Mike Abrashoff is the author of “It’s Your Ship” – Before Mike took command of the USS Benfold, he saw the opportunity to do something different. He called it the Golden Rule approach: “The navy was like a tree full of monkeys. If you’re at the top, all you see when you look down is a bunch of smiling faces looking up. When you’re at the bottom and look up, you have a different kind of view.”
Mike put himself in his sailors’ shoes and interviewed every sailor on the ship to find out what they valued and then made changes. He sent the cooks to culinary school. He offered college courses. He asked officers to treat new arrivals as they would want people to treat their children. And he empowered everyone – officer and enlisted alike – to make decisions and work to make their ship the best in the Navy, trusting and encouraging them with the words, “It’s your ship.”
Mike said, “Good began to happen when he went for the golden rule. I put people instead of promotion first, and as a result I was paid a thousand times over.”
Treating others, the way you wish they would treat your children, parents or best friend is a great way to think about participating in a church. “It’s not my church. It’s your church. It’s God’s church.” Think about what it means to look around and figure out how God wants you to serve.
One pastor wrote: “One problem people have is the closer they come to God, the more clearly they see weaknesses of human nature. The temptation is to be critical of those who do not share your ideals. The secret to Christian life however is to hate the wrong, yet still feel love and tolerance for the one who does wrong. That is what all of us must face. The problem does not grow less as we grow as Christians, the problem increases.”
When we first become Christians, we often go through a period of repentance. We recognize our faults and sins and ask for God’s forgiveness. Then we make changes in our life to please God. That should be the goal for each one of us. But as we do that, we also see more clearly the faults and sins of those who surround us, and we may feel the need to do something about it. We straightened up our lives so why can’t everyone else straighten out as well?
Big mistake. Comparing our lives with others may make us look pretty good, but we are looking in the wrong direction. God wants us to look up and when we compare our life with God, we come up short.
It’s not my church. It’s your church. It’s God’s church.
I visited a family shortly before attending the funeral of their father. A young man who had been away for many years, who was the obvious ‘black sheep’ of the family was sitting at the piano playing hymns quietly. This boy had broken his mothers’ heart many times, but his piano playing was deeply moving. The now invalid mother was obviously enjoying the hymns that he seemed to be playing just for her.
The sister however was furious. She told me later: “That Hypocrite!” She had remained at home for many years caring for her mother while he did nothing but cause grief and trouble. “How dare him be so comforting now!” She could have added: “Thank God, I’m not a hypocrite like him!”
But how would God look upon him? Maybe the real character of the brother was brought out when he came home and began to comfort his mother? Maybe the brother is really beginning to change. What we need to understand is that only God can supply that answer.
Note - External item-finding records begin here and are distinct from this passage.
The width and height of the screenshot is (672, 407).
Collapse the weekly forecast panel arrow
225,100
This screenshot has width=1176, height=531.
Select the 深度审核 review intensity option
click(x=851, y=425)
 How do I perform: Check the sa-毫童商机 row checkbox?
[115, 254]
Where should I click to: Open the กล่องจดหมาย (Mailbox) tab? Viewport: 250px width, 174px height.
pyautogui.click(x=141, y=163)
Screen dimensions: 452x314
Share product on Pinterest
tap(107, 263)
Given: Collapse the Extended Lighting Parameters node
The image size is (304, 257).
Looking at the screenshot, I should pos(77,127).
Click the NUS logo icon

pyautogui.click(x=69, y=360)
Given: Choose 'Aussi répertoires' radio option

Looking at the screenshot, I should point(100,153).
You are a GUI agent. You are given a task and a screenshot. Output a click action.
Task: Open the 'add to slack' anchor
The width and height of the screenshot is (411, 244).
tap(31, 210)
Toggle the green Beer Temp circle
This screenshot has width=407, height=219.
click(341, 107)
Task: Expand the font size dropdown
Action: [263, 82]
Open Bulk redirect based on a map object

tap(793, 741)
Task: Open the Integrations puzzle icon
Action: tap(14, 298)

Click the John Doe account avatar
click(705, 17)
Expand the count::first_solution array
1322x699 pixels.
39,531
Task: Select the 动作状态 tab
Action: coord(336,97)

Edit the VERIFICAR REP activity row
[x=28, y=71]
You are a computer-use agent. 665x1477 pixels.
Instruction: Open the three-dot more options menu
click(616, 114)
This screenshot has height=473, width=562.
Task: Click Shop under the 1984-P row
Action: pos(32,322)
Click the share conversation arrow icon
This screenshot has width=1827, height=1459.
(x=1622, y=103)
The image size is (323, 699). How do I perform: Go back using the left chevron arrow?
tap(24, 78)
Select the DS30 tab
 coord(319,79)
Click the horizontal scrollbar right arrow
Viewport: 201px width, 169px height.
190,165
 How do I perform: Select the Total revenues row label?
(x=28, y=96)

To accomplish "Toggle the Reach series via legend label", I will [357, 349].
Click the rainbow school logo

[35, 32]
We must trust in God’s judgement, not our own.
For those who consider themselves spiritual, it is a warning to keep our eyes focused on God, not others. Comparing yourself to God will always keep you humble. The second lesson is about hope. No matter who you are, there is always God’s promise of forgiveness and complete acceptance. A wonderful promise to cling to and enjoy. Jesus said: “For those who exalt themselves will be humbled, and those who humble themselves will be exalted.” – Luke 18:14
It’s not my church. It’s your church. It’s God’s church. The challenge for the day is for each of us to look around with genuine humility and figure out how we can more effectively practice one word: encouragement.
As Mike Abrashoff wrote: “Good began to happen when he went for the golden rule. I put people instead of promotion first, and as a result I was paid a thousand times over.”